Lamenting slow death of egg tarts

By Hong Liang (China Daily)
Updated: 2007-09-11 07:24

Egg tarts and strong tea mixed with condensed milk have long been a favorite elixir of many Hong Kong people to ease the pressure and stress of a fast-pace lifestyle. But together with the won-ton (pork dumpling) noodle soup and red bean puddings, these delicacies are disappearing from our culinary landscape.

The local press has reported that the beloved egg tart, a favorite of people of all ages, is going the way of the dodo. I have not come across a street vendor selling sweet rice cakes, my childhood favorite, for years. The last time I had won-ton noodle soup was in the coffee shop of a five-star hotel. Understandably, it was nothing like what I had at a street-side cooked food stall, or better known in the local dialect as a dai pai dong.

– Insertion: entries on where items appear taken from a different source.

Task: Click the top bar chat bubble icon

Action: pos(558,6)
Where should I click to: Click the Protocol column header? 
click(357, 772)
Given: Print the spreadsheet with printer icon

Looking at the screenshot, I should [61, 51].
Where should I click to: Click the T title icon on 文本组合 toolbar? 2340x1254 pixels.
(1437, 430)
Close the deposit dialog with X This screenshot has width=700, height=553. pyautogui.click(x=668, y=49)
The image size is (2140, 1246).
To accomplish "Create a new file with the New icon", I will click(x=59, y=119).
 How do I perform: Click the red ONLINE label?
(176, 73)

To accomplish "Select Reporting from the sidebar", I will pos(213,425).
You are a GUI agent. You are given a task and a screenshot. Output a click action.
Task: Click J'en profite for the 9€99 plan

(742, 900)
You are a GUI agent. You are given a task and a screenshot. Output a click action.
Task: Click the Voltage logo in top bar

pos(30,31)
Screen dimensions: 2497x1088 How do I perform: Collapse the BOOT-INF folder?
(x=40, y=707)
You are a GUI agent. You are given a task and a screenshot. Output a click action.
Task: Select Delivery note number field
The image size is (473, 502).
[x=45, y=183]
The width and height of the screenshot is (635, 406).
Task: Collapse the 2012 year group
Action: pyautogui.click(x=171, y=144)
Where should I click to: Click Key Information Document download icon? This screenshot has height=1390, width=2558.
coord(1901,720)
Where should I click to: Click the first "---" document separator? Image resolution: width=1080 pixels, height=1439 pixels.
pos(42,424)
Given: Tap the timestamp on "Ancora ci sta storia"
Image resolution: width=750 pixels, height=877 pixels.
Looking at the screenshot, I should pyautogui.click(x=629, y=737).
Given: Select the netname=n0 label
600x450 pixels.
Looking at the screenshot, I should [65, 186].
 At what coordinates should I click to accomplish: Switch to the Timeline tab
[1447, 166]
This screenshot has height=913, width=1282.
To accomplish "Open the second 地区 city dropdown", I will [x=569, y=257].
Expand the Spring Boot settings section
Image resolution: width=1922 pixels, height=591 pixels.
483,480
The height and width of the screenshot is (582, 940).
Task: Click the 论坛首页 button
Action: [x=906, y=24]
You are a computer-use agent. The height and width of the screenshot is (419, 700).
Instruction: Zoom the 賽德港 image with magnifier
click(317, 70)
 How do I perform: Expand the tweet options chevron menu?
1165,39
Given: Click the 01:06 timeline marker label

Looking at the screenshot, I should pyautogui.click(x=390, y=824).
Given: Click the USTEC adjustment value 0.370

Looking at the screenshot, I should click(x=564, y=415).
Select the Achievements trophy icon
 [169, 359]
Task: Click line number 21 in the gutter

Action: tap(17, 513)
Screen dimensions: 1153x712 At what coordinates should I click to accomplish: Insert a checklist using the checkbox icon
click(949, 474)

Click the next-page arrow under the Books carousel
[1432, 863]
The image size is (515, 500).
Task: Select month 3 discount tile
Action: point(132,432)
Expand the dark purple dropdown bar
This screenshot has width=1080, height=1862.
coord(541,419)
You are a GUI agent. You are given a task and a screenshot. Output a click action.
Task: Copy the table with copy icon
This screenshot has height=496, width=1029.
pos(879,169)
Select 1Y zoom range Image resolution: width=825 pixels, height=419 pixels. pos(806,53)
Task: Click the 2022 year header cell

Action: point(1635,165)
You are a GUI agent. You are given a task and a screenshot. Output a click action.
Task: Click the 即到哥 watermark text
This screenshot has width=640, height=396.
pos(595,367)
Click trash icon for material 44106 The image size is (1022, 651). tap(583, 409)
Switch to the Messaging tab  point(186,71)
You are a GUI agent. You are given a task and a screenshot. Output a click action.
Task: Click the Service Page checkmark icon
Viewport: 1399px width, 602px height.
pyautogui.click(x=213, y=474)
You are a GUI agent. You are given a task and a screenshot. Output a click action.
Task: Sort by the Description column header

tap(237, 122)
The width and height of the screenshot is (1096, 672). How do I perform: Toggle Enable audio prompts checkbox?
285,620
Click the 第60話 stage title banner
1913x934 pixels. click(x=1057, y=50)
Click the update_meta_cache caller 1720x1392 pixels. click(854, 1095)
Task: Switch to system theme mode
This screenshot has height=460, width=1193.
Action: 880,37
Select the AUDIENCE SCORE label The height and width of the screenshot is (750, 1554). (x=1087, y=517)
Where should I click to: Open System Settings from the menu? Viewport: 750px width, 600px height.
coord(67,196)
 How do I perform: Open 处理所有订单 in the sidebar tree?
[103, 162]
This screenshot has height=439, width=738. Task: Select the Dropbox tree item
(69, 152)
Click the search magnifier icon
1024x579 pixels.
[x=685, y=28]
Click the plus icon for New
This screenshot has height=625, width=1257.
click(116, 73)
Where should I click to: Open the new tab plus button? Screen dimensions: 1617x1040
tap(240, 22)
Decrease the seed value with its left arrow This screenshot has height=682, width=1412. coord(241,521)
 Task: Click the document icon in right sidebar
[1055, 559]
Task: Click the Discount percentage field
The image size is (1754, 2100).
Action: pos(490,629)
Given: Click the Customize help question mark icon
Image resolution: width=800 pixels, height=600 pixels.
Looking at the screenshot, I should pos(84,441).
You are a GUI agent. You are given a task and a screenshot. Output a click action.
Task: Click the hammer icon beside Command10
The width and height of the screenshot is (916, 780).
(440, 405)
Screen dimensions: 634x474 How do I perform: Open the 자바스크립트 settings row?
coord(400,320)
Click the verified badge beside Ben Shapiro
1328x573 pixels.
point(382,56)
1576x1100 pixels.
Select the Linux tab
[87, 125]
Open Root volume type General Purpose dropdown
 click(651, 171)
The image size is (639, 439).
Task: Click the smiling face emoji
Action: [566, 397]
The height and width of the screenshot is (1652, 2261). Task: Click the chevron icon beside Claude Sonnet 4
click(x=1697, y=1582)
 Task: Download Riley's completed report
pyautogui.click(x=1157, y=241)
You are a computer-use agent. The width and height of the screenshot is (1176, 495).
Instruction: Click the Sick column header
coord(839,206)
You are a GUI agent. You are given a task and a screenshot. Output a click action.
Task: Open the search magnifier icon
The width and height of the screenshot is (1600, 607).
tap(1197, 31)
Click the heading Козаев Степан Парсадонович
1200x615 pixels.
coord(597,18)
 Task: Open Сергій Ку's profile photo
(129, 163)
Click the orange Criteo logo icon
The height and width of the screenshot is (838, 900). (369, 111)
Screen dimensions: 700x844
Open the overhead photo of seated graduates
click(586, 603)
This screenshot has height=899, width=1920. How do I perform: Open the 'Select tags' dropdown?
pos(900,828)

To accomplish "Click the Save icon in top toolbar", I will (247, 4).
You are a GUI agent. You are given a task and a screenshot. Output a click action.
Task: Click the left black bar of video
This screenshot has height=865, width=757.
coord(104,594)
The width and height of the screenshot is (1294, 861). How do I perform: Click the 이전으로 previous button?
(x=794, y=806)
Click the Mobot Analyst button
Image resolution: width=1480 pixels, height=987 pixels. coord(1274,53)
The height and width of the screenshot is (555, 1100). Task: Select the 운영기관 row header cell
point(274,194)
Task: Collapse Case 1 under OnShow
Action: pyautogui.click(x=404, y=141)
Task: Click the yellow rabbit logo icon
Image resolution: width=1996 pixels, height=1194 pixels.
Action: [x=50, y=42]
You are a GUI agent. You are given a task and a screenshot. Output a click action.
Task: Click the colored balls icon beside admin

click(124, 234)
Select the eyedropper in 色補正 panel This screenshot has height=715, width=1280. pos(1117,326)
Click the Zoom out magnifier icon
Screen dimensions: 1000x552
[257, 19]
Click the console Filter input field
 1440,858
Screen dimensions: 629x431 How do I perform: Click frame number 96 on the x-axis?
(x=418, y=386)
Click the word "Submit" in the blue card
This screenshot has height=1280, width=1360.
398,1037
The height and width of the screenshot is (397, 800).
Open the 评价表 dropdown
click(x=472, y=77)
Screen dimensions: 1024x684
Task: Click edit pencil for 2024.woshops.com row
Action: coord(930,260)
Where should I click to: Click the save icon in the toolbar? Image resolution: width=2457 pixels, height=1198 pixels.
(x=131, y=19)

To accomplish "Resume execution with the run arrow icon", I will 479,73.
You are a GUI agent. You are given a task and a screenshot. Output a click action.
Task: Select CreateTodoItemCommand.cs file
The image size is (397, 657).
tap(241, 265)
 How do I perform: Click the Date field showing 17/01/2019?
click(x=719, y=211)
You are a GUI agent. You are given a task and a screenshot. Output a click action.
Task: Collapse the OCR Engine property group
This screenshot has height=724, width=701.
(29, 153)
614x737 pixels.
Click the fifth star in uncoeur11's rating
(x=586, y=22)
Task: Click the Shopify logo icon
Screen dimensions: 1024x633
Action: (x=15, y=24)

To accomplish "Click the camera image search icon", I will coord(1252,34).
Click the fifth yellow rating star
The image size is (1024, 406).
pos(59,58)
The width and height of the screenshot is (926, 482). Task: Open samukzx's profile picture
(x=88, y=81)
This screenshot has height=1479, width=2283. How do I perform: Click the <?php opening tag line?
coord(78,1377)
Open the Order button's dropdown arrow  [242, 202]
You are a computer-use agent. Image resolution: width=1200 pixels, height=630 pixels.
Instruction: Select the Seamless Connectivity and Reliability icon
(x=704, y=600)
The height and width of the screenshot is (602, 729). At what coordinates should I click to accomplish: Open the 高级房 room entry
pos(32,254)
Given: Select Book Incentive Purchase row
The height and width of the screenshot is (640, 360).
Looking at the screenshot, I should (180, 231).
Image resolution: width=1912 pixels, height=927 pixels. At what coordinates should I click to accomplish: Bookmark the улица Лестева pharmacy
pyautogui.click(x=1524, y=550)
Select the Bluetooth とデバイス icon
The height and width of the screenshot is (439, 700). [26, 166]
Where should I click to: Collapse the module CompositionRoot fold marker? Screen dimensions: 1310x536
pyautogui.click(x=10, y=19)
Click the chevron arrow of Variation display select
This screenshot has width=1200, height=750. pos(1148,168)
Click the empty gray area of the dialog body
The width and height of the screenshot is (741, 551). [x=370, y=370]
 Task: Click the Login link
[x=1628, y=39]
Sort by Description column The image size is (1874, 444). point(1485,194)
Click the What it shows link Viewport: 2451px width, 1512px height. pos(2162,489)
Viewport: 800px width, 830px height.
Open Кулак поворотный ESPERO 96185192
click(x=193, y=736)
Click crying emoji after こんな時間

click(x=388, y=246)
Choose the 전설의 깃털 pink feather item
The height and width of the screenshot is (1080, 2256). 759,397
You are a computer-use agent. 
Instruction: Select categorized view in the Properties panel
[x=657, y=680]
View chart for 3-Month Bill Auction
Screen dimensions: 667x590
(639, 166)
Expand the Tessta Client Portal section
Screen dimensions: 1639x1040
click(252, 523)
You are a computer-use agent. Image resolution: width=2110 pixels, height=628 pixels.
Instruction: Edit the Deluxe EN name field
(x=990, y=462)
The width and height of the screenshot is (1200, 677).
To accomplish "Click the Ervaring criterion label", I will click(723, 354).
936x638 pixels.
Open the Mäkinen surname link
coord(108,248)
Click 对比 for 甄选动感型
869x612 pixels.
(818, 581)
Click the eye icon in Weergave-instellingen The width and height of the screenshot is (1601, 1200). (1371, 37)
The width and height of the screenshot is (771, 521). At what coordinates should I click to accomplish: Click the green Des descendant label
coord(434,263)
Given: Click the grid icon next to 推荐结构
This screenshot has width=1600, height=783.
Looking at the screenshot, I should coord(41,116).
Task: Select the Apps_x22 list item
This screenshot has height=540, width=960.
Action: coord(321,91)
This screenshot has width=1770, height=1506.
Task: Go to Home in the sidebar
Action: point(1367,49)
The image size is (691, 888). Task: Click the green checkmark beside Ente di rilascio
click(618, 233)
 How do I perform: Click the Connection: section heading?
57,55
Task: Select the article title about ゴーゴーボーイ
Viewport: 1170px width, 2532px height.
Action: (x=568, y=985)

Indeed, both the dai pai dongs and the cha chaan tings, or Hong Kong-style dinners, have fallen on hard times. Rising property prices and rents in Hong Kong have relentlessly pushed these low-profit-margin eateries, catering mainly to the low-income segments of the population, to extinction. The final blow was the city-wide ban on indoor smoking, which took effect at the beginning of the year.

Of course, not everything old is worth preserving. And the demise of these inefficient commercial enterprises is an entirely logical and predictable occurrence that has little significance in the grand scheme of Hong Kong's overall social and economic development. But their disappearance, like so many familiar places and old customs, has saddened our hearts because they have been part of our lives for so long.

Those are the places where we hung out with our friends when we had little spare money and plenty of time. Each of us would order a cup of tea or coffee, which cost the equivalent of about 20 US cents, and spend hours talking about girls and fast cars, neither of which were remotely within our reach.

Sometimes the young waiters, in their usual garb of singlet and black pajama pants, would join in the conversation. They were more than keen to recount their amorous exploits or their luck at the horse races.

But for most patrons, their interest was nothing more than the cup of tea that always seemed stronger and more aromatic than the one brewed at home, no matter how much tea leaf went into the pot.

Some culinary experts were convinced that the secret lay in mashing egg shell with the tea leaf to achieve the "smoothness" in taste that was so valued by aficionados. It was rumored that some tea houses used nylon stockings to strain the tea. Thanks to its finer mesh, nylon stockings were believed to be more effective than another kind of cloth in removing the impurities in the brew.

The lowly egg tart has its origin in the English custard pie. Since it was first introduced in the 1940s, egg tarts were a must on the menus of almost every tea house, and a favorite desert at many Cantonese-style dim sum restaurants.

A proper egg tart is judged mostly by the puffiness of its crust. Making the crust requires patience and skill. The machine-made variety, which has a harder crust, is generally shunned by consumers. Hong Kong people take their egg tarts seriously.

Despite their popularity, traditional-style egg tarts are facing a bleak future because the price they can fetch no longer justifies the cost that goes into making them.

Perhaps one day in the not-too-distant future, real egg-tarts with puffy crusts will re-emerge as a delicacy served at fancy restaurants. But like the won-ton noodle soup I had at the hotel coffee shop, it just will not be the same ever again.